EXERCISE INSTRUCTIONS: With nothing added or dropped, output every record below exactly.

START DATA FOR ANALYSIS

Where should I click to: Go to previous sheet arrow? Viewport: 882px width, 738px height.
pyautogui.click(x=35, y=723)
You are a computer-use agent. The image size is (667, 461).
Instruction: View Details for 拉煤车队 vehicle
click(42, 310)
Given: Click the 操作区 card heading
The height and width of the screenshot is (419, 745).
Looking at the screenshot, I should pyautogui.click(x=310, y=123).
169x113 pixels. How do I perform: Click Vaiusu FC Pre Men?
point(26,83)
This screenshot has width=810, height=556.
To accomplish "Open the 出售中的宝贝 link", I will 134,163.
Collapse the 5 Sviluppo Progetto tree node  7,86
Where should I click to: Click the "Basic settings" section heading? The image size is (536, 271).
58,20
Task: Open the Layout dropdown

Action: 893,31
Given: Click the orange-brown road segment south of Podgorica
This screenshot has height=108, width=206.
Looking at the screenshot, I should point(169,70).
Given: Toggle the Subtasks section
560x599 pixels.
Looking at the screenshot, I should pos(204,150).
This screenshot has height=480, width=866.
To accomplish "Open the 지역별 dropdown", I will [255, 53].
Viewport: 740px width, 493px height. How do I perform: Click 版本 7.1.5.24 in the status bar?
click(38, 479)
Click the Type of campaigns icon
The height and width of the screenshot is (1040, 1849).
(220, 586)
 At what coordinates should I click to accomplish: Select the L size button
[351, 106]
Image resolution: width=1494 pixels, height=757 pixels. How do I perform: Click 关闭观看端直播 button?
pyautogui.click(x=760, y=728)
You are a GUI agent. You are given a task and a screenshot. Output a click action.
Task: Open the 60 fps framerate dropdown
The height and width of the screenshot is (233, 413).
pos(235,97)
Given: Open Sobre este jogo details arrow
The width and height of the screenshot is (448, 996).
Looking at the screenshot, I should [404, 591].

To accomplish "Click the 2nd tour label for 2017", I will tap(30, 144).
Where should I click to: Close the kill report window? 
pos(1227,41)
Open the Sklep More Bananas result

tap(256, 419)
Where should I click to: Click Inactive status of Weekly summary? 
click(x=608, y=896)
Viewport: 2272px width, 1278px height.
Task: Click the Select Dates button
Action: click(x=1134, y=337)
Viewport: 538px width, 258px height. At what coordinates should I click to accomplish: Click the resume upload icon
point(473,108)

END DATA FOR ANALYSIS

WRITTEN ANSWER:
Where should I click to: Go to previous sheet arrow? Viewport: 882px width, 738px height.
pyautogui.click(x=35, y=723)
You are a computer-use agent. The image size is (667, 461).
Instruction: View Details for 拉煤车队 vehicle
click(42, 310)
Given: Click the 操作区 card heading
The height and width of the screenshot is (419, 745).
Looking at the screenshot, I should pyautogui.click(x=310, y=123).
169x113 pixels. How do I perform: Click Vaiusu FC Pre Men?
point(26,83)
This screenshot has width=810, height=556.
To accomplish "Open the 出售中的宝贝 link", I will 134,163.
Collapse the 5 Sviluppo Progetto tree node  7,86
Where should I click to: Click the "Basic settings" section heading? The image size is (536, 271).
58,20
Task: Open the Layout dropdown

Action: 893,31
Given: Click the orange-brown road segment south of Podgorica
This screenshot has height=108, width=206.
Looking at the screenshot, I should point(169,70).
Given: Toggle the Subtasks section
560x599 pixels.
Looking at the screenshot, I should pos(204,150).
This screenshot has height=480, width=866.
To accomplish "Open the 지역별 dropdown", I will [255, 53].
Viewport: 740px width, 493px height. How do I perform: Click 版本 7.1.5.24 in the status bar?
click(38, 479)
Click the Type of campaigns icon
The height and width of the screenshot is (1040, 1849).
(220, 586)
 At what coordinates should I click to accomplish: Select the L size button
[351, 106]
Image resolution: width=1494 pixels, height=757 pixels. How do I perform: Click 关闭观看端直播 button?
pyautogui.click(x=760, y=728)
You are a GUI agent. You are given a task and a screenshot. Output a click action.
Task: Open the 60 fps framerate dropdown
The height and width of the screenshot is (233, 413).
pos(235,97)
Given: Open Sobre este jogo details arrow
The width and height of the screenshot is (448, 996).
Looking at the screenshot, I should [404, 591].

To accomplish "Click the 2nd tour label for 2017", I will tap(30, 144).
Where should I click to: Close the kill report window? 
pos(1227,41)
Open the Sklep More Bananas result

tap(256, 419)
Where should I click to: Click Inactive status of Weekly summary? 
click(x=608, y=896)
Viewport: 2272px width, 1278px height.
Task: Click the Select Dates button
Action: click(x=1134, y=337)
Viewport: 538px width, 258px height. At what coordinates should I click to accomplish: Click the resume upload icon
point(473,108)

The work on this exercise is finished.